New law hoped to improve care for people with Down syndrome

The Down Syndrome Bill has passed all the parliamentary stages in both the Commons and the Lords and is now ready to receive Royal Assent.

The bill will require the secretary of state to give guidance to “relevant authorities” on the “steps that would be appropriate for them to take to meet the needs of people with Down syndrome”.

The authorities covered by the bill include those providing health, social care, education and housing services.

“The guidance will also help individuals with Down syndrome and their families to have a clearer understanding of what they can expect and what they are entitled to receive,” stated explanatory notes that accompany the bill.

The bill was introduced by Dr Liam Fox, Conservative MP for North Somerset, as a private member’s bill and received cross-party support.

The explanatory notes stated that people with Down syndrome faced “specific challenges”, and yet many struggled to access the support they needed.
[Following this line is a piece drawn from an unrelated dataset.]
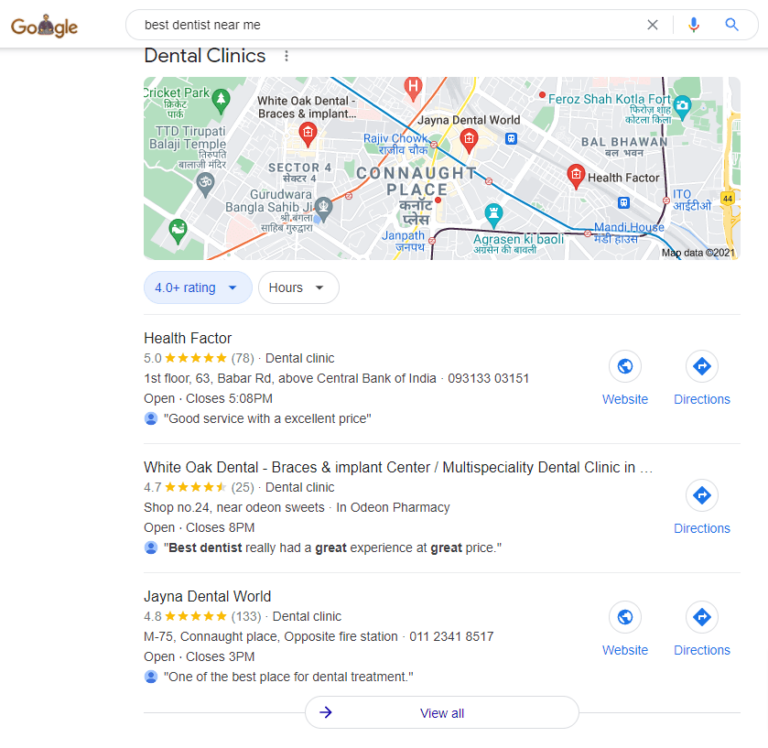Start voice search with microphone icon
Viewport: 768px width, 748px height.
click(693, 24)
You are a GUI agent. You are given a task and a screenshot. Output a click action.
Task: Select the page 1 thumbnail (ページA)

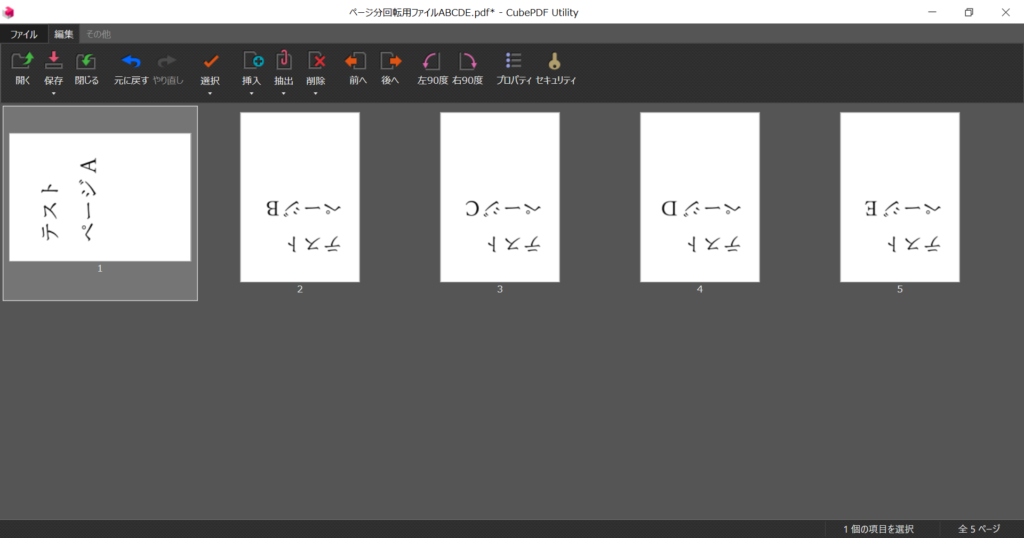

A key driver behind the bill was the fact that the life expectancy of people with Down syndrome has increased in recent years to 58, with many now outliving their parents.

“As such there is a need to address community-based services to support the long-term care needs of an aging population of people with Down syndrome,” stated the supporting documents.

The government has committed to having a named lead on integrated care boards to oversee the implementation of the guidance issued under the bill.

Dr Elizabeth Corcoran is one of the founding members of the National Down Syndrome Policy Group, which supported the creation of the bill.

A third of the group’s trustees are adults with Down syndrome.

Dr Corcoran told Nursing Times how the “real work begins” now in order to create the guidance.

The bill requires the secretary of state to consult with others in drawing up the guidance, and Dr Corcoran said it was going to be crucial to hear the voices of nurses.

She said: “We will be helping to open a consultation so that members of the community, and that would include nursing professionals and allied health professionals, respond to the consultation with their experience of the type of care and support people with Down syndrome have responded to: what has worked, what hasn't worked.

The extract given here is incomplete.